You are a Yugoslavia beyond my mind's eye

You are a yoo-hoo beyond my minor key

You are a Euripides beyond my mime troupe

You are a Utah beyond my microcosm

You are a Uranus beyond my Miami

You are a youth beyond my mylar

You are a euphoria beyond my myalgia

You are a Ukrainian beyond my Maimonides

You are a Euclid beyond my miter box

You are a Univac beyond my minus sign

You are a Eurydice beyond my maestro

You are a eugenics beyond my Mayan

You are a U-boat beyond my mind control

You are a euthanasia beyond my miasma

You are a urethra beyond my Mysore

You are a Euterpe beyond my Mighty Sparrow

You are a ubiquity beyond my minority

You are a eunuch beyond my migraine

You are a Eurodollar beyond my miserliness

You are a urinal beyond my Midol

You are a uselessness beyond my myopia

Sleeping with the Dictionary

I beg to dicker with my silver-tongued companion, whose lips are ready to read my shining gloss.

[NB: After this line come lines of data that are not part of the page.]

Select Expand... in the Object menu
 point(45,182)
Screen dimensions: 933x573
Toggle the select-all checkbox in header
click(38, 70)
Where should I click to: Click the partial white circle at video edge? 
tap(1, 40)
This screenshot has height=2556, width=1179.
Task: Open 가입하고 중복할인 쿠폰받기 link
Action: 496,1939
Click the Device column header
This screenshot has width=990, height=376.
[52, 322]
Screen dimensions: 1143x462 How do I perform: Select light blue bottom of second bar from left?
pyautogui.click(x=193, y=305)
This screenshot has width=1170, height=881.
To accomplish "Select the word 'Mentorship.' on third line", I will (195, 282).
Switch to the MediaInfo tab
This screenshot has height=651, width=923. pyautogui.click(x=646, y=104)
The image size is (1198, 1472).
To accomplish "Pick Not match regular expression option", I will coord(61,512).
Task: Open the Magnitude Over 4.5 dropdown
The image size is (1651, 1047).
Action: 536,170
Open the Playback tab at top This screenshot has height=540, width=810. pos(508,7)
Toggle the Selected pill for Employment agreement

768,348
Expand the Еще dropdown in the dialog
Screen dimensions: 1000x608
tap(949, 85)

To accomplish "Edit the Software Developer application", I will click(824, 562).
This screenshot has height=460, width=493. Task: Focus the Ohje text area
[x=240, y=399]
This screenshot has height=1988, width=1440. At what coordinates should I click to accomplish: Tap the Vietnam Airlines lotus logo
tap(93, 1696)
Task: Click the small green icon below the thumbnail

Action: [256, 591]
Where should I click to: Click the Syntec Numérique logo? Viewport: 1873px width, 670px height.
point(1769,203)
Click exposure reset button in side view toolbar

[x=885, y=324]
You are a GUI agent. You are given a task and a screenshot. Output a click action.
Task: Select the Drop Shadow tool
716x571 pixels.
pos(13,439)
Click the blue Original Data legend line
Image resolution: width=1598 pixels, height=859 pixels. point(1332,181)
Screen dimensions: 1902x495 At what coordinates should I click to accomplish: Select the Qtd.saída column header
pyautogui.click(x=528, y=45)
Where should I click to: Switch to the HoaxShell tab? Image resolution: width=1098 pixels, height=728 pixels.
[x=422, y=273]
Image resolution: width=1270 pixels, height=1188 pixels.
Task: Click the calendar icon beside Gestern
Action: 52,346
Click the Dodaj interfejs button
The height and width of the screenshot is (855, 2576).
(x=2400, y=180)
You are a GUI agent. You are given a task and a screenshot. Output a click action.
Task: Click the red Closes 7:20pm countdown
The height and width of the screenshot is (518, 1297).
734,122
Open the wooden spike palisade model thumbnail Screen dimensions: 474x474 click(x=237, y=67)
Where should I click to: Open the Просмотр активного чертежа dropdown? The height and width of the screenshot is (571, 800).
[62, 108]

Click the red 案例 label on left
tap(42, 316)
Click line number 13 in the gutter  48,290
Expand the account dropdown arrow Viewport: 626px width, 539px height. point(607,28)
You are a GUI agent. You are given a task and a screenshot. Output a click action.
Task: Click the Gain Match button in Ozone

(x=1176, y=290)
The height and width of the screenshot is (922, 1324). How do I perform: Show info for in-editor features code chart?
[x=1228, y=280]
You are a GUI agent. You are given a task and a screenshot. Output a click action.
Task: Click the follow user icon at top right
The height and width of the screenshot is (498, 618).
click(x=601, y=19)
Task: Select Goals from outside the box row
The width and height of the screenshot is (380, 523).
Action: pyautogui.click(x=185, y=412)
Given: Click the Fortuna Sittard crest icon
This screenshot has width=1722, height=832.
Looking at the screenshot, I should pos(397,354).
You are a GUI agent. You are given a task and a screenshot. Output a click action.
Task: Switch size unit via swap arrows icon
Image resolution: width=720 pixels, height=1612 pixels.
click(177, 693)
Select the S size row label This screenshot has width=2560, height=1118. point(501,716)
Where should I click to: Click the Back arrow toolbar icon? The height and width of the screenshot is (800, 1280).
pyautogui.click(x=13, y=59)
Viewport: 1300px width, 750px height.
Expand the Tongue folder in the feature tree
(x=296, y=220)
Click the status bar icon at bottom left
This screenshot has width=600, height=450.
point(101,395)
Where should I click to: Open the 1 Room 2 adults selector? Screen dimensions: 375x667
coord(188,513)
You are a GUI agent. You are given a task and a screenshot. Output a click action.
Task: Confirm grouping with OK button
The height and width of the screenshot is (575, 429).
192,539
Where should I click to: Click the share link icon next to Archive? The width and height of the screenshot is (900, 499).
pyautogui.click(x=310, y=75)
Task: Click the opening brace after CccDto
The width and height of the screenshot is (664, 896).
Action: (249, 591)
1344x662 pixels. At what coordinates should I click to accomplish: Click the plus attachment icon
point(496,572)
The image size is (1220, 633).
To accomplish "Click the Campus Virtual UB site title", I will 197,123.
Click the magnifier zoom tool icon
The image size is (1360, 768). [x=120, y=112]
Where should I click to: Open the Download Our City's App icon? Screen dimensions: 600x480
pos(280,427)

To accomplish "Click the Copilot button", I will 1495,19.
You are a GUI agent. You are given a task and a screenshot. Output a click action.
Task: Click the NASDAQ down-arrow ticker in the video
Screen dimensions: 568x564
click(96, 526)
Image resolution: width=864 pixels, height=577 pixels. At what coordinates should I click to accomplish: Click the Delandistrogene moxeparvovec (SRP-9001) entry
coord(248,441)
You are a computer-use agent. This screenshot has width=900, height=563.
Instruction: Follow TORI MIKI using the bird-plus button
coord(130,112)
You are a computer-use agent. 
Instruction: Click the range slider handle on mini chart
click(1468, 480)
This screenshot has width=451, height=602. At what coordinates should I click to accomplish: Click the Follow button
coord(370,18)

A versatile partner, conversant and well-versed in the verbal art, the dictionary is not averse to the solitary habits of the curiously wide-awake reader. In the dark night's insomnia, the book is a stimulating sedative, awakening my tired imagination to the hypnagogic trance of language. Retiring to the canopy of the bedroom, turning on the bedside light, taking the big dictionary to bed, clutching the unabridged bulk, heavy with the weight of all the meanings between these covers, smoothing the thin sheets, thick with accented syllablesñall are exercises in the conscious regimen of dreamers, who toss words on their tongues while turning illuminated pages. To go through all these motions and procedures, groping in the dark for an alluring word, is the poet's nocturnal mission. Aroused by myriad possibilities, we try out the most perverse positions in the practice of our nightly act, the penetration of the denotative body of the work. Any exit from the logic of language might be an entry in a symptomatic dictionary. The alphabetical order of this ample block of knowledge might render a dense lexicon of lucid hallucinations. Beside the bed, a pad lies open to record the meandering of migratory words. In the rapid eye movement of the poet's night vision, this dictum can be decoded, like the secret acrostic of a lover's name.